Her whisper was louder than her speaking voice, the way she'd said the second Jesus more like a curse than a prayer. She'd lifted the skirt of her habit and belted off up the stairs; black stockings and black granny shoes spinning like a rudder behind her. Farley was left standing on the return, mouth hanging open. He'd looked down the two flights of stairs leading to the big entrance hall and then craned upwards to the two flights above him leading past the top dormitory to the fifth narrow staircase for the music cells. He listened intently. He stayed there for moments. But there wasn't a sound in the house.

The dark eases and second by second falls away. The trees become trees instead of hovering black angels. The ground feels weak underfoot; a damp smell of soil and stone, the menthol tang of Granda's snuff. He can hear Granda breathe and grunt beside him. He wonders if he should tell him about the nun. But he knows Granda Bill, for all his little jokes and secret nicknames, worries about keeping in favour and doesn't want to add to the burden. ‘Who was the woman in the back of the church with the grey feathery hat, Granda?' he hears himself ask instead and wonders why a nun and a woman with a funny hat should be tangled up
in the same thought in his head. Granda stalls for a second, pulls out his hanky and blows his nose, then he walks on, breathing and lightly grunting again.

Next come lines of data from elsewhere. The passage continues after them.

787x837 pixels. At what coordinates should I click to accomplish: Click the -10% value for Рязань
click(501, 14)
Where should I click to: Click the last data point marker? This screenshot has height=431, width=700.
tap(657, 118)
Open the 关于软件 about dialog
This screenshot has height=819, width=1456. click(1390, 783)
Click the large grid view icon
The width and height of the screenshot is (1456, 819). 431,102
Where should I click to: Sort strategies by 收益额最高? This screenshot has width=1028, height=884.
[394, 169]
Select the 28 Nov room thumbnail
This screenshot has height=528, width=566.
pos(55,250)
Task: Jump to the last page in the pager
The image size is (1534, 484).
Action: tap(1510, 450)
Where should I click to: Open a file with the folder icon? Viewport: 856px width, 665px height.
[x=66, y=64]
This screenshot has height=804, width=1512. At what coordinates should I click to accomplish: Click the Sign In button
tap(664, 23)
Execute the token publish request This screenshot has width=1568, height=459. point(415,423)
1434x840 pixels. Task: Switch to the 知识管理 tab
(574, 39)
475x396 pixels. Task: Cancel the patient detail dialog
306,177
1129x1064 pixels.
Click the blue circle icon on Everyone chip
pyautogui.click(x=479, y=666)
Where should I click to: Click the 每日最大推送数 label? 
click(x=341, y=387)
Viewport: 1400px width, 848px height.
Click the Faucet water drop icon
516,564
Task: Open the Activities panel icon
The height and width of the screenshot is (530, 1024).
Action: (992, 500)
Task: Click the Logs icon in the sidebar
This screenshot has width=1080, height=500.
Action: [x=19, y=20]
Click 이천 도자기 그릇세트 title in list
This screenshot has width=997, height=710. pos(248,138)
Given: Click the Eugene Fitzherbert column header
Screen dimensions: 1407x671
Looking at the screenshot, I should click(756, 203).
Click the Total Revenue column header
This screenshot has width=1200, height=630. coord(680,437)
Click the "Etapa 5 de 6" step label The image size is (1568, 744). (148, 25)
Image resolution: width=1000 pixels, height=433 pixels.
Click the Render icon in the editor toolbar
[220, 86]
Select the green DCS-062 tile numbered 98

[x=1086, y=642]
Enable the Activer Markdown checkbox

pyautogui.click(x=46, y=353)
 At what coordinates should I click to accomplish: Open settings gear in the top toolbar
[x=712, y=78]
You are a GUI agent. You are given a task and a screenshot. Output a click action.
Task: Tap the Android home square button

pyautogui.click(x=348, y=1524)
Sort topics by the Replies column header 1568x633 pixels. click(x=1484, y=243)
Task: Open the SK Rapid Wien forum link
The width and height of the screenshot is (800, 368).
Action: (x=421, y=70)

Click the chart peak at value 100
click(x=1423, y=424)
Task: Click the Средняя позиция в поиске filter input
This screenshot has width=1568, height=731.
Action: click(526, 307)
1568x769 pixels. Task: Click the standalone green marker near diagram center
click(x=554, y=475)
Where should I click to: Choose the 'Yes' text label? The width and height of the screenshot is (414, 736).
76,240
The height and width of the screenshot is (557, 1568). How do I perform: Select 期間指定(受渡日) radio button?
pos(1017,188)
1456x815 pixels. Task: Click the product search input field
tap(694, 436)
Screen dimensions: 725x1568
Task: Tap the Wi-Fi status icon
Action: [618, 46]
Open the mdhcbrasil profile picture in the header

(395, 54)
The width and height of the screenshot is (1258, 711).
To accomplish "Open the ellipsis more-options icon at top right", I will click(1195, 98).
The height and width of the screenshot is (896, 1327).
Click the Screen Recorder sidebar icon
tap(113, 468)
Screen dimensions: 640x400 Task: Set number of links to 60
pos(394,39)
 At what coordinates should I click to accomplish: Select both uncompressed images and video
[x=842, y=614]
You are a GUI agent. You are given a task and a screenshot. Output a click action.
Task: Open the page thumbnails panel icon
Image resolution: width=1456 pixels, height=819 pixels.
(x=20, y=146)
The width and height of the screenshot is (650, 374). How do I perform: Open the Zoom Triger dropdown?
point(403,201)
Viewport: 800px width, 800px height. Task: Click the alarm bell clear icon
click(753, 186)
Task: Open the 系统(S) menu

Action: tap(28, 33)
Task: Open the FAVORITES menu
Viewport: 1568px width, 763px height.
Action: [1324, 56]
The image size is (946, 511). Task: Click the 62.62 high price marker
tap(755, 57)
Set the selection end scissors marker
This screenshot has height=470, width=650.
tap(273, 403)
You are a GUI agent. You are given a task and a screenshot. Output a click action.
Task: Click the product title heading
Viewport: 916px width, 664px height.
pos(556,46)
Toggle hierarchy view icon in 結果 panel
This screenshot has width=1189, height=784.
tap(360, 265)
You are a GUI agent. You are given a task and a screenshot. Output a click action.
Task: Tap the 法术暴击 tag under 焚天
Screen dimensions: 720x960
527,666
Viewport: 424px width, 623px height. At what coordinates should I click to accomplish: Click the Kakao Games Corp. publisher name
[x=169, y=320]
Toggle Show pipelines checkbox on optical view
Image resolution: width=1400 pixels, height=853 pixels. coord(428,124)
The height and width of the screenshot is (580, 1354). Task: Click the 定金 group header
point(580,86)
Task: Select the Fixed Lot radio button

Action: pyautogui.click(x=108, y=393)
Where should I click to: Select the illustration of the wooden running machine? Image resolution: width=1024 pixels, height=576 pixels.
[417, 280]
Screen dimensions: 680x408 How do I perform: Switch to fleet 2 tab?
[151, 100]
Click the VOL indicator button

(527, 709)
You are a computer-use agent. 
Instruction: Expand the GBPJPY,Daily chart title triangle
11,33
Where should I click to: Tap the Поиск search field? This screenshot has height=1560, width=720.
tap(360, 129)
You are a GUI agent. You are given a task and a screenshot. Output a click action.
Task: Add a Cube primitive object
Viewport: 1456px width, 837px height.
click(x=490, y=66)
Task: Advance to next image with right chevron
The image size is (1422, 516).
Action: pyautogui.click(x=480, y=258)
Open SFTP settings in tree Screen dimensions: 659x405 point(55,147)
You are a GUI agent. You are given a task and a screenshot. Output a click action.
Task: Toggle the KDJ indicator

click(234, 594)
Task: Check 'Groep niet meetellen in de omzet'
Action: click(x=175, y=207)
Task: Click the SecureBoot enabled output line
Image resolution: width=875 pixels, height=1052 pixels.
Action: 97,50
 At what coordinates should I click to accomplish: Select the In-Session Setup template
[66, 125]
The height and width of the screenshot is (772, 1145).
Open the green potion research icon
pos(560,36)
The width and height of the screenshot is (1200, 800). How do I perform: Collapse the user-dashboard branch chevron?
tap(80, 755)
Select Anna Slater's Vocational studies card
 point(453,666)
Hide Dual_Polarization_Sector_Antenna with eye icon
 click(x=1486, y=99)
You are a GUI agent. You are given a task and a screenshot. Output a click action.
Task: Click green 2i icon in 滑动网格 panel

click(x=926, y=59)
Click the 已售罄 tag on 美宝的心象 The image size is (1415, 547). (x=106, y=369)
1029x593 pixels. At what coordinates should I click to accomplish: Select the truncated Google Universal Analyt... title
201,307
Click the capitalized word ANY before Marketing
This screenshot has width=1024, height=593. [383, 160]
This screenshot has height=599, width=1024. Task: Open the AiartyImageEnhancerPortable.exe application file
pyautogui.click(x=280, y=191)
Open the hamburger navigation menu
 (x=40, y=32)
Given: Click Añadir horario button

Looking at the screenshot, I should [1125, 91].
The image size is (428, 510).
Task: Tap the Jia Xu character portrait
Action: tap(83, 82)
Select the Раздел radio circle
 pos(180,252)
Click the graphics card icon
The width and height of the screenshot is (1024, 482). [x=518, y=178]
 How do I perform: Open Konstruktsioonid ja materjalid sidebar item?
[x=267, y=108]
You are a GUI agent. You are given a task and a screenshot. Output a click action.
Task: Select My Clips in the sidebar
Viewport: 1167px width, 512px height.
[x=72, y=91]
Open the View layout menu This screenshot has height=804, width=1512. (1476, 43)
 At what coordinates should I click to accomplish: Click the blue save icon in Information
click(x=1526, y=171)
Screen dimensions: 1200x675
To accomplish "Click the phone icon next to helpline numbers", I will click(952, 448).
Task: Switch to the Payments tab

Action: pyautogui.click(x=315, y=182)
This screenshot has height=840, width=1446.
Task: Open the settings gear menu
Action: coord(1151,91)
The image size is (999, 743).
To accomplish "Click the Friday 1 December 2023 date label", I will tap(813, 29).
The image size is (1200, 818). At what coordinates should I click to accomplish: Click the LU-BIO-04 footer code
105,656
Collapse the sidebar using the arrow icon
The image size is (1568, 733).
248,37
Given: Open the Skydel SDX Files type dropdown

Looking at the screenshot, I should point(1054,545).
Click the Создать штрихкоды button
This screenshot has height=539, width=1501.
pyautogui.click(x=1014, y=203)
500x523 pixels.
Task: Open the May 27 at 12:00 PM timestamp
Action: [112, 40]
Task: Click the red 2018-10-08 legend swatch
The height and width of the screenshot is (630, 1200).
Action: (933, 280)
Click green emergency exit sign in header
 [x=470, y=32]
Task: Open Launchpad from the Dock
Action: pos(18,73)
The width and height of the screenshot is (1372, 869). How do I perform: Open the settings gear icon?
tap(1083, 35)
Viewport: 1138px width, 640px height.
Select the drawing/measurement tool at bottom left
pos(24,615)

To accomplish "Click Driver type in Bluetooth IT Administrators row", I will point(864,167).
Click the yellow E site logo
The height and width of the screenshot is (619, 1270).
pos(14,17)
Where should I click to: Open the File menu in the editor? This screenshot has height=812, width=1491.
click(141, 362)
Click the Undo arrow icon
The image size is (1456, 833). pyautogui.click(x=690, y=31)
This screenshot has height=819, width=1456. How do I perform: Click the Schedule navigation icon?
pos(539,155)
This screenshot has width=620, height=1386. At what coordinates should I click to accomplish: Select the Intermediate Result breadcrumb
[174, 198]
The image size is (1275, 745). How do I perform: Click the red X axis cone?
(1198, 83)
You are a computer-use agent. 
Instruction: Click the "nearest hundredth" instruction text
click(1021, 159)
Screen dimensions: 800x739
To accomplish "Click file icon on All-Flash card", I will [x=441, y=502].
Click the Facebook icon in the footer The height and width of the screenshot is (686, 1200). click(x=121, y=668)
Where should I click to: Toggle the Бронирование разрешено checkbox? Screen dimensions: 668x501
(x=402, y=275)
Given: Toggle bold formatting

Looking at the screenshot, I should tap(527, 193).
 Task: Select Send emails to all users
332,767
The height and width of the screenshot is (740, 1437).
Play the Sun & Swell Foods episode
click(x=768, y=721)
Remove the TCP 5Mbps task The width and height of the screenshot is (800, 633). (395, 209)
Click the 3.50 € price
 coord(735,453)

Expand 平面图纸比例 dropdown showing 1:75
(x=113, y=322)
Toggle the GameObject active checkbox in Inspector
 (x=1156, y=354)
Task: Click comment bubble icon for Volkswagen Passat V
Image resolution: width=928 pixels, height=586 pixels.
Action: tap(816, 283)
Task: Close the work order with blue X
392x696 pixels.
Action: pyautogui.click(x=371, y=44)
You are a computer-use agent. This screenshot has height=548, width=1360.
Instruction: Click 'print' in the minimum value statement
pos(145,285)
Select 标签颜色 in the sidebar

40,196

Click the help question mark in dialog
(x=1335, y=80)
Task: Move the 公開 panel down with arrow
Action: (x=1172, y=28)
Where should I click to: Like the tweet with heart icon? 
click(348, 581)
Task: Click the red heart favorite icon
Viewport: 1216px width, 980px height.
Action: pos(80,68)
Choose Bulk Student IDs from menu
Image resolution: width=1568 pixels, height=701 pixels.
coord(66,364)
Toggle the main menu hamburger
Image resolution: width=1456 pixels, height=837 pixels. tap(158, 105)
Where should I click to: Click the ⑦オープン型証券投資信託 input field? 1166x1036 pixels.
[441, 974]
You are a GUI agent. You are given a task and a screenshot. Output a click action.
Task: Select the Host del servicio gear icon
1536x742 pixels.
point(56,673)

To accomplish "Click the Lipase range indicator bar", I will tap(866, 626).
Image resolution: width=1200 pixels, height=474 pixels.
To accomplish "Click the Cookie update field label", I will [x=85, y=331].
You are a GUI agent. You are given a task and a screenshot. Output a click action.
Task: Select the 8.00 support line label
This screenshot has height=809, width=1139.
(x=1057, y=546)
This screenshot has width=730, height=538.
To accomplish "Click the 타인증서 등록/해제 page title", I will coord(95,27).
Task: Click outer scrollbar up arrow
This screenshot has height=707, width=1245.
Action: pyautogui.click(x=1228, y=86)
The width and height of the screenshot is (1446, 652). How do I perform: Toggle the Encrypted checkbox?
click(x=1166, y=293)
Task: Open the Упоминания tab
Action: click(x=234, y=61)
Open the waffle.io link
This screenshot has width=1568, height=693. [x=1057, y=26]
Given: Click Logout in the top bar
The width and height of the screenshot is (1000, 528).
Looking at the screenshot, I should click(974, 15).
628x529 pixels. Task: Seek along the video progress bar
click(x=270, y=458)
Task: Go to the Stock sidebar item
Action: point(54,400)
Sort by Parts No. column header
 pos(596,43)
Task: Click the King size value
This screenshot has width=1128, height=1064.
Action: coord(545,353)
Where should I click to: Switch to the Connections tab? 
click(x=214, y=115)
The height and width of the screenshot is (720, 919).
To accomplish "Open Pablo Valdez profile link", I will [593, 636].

Farley imagines Concilia creeping through the dark house up all those flights of stairs. He doubts he would have the nerve to do that, certainly not at that hour of the night, not on his own. Even in daylight, after years of helping Granda, he still feels sometimes spooked; the empty beds, the hollow presses, the skeleton in the science lab, a forgotten hockey boot under a bench. Or that stand-up trunk in the luggage room still un -claimed after all this time; the girl's name on it – Sylvia Ridgeway. She must have died in the school and the trunk, no longer needed, had just been forgotten.

Concilia had said he would tell. Three days ago she said it, when he had slipped her the night before's paper. ‘Of course, you will tell.'

‘No I won't. I promise I won't.'

‘You're a man, aren't you? You'll tell.'

They come into the farmyard and Granda stops for a chat with the farm manager. They talk about Korea and Indo-China. The chances of another war. The manager says if it comes to it, Truman won't let them down, they could rely on the Yanks before, they can rely on them again.